Selected extract →
Overview
You will build the LLM-powered bill parsing and consumption-anomaly detection systems at the core of AirBills. You will own the eval harness, ground-truth labeling, and model selection — and you will be measured on accuracy, latency, and cost.
What you’ll do
- Build and operate LLM pipelines for utility-bill extraction (PDF, image, scanned, multi-utility).
- Own the eval set, ground-truth labeling, and regression testing for parsing accuracy.
- Build anomaly-detection models for usage and cost spikes across customer portfolios.
- Drive model / provider selection, prompt strategy, and cost / latency tradeoffs.
- Partner with backend engineers to productionize models behind reliable APIs.
- Establish ML observability — track quality, drift, and unit economics.
What we’re looking for
- 4+ years of ML in production (not just research / notebooks).
- 1+ year working with LLMs in production: evals, prompt design, structured output.
- Strong Python and modern ML tooling; comfortable in a TypeScript codebase too.
- Pragmatic about model choice — knows when fine-tuning helps and when it does not.

List of tasks →
[1] Reproduce the portion of the AirBills job posting starting at "- Strong Python" and ending at "it does not.".
[2] Render this sentence from the AirBills job posting in Spanish: "You will own the eval harness, ground-truth labeling, and model selection — and you will be measured on accuracy, latency, and cost."
[3] Resume the AirBills job posting after its last line and keep writing it in the same format.

Input data →

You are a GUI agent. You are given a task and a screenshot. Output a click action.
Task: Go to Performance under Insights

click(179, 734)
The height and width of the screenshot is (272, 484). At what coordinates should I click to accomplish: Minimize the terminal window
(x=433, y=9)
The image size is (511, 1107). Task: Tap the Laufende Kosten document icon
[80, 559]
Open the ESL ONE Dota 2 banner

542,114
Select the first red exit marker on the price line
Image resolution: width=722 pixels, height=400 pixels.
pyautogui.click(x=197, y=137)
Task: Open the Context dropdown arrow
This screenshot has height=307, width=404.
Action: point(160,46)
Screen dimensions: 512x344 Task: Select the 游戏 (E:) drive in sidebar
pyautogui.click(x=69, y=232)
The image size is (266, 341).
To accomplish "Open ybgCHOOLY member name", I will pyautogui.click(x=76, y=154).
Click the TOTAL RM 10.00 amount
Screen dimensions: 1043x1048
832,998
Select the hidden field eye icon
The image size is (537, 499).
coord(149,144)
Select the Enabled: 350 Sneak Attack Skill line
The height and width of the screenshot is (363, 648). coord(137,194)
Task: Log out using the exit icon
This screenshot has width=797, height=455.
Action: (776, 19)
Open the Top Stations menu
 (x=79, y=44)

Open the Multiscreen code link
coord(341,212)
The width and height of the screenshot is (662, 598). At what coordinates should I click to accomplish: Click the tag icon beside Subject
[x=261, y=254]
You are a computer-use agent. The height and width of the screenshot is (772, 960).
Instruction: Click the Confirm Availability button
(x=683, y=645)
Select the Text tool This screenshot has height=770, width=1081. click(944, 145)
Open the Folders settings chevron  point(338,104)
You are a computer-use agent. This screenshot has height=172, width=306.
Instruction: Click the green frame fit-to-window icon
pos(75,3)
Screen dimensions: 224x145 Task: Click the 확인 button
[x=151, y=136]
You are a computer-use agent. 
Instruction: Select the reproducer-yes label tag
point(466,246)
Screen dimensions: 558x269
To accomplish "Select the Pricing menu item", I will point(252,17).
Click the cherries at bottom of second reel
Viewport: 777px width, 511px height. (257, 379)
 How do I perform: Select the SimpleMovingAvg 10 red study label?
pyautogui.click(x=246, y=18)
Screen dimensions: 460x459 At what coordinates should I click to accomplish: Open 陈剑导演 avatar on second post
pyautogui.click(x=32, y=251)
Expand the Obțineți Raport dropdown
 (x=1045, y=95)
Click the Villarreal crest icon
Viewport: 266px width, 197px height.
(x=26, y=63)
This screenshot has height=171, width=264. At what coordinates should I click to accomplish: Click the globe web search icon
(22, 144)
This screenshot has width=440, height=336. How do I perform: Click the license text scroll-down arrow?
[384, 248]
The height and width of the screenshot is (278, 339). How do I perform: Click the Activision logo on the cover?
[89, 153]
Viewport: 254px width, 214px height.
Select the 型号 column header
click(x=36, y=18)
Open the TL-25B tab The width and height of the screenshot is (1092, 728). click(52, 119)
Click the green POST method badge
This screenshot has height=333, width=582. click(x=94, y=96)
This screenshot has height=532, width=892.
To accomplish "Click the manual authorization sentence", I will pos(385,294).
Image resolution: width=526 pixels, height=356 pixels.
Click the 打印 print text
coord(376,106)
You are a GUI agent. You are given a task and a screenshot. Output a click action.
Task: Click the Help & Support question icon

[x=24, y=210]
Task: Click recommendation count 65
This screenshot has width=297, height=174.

Your written answers →
[1]
- Strong Python and modern ML tooling; comfortable in a TypeScript codebase too.
- Pragmatic about model choice — knows when fine-tuning helps and when it does not.

[2] Serás responsable del arnés de evaluación, del etiquetado de datos de referencia y de la selección de modelos, y se te medirá por la precisión, la latencia y el costo.

[3]
- Comfortable owning quality metrics and being on the hook for them.
Nice to have
- Vision-LLM or document-extraction experience (Gemini, Claude, GPT-4o on PDFs / images).
- Background in time-series anomaly detection.
- Has shipped an LLM-graded eval harness from scratch.
Compensation & location
Base salary (mid-point)
$200,000
Range: $175,000 – $235,000 base + equity
Location: San Francisco
Final offer depends on experience, location, and interview signal. Equity grants come with every offer. We also cover health, dental, vision, and a learning budget.
About the team
We are a remote-first team and bill parsing is one of our highest-leverage AI bets. You will partner closely with PM, Platform, and Ops on shipping models that hold up in production.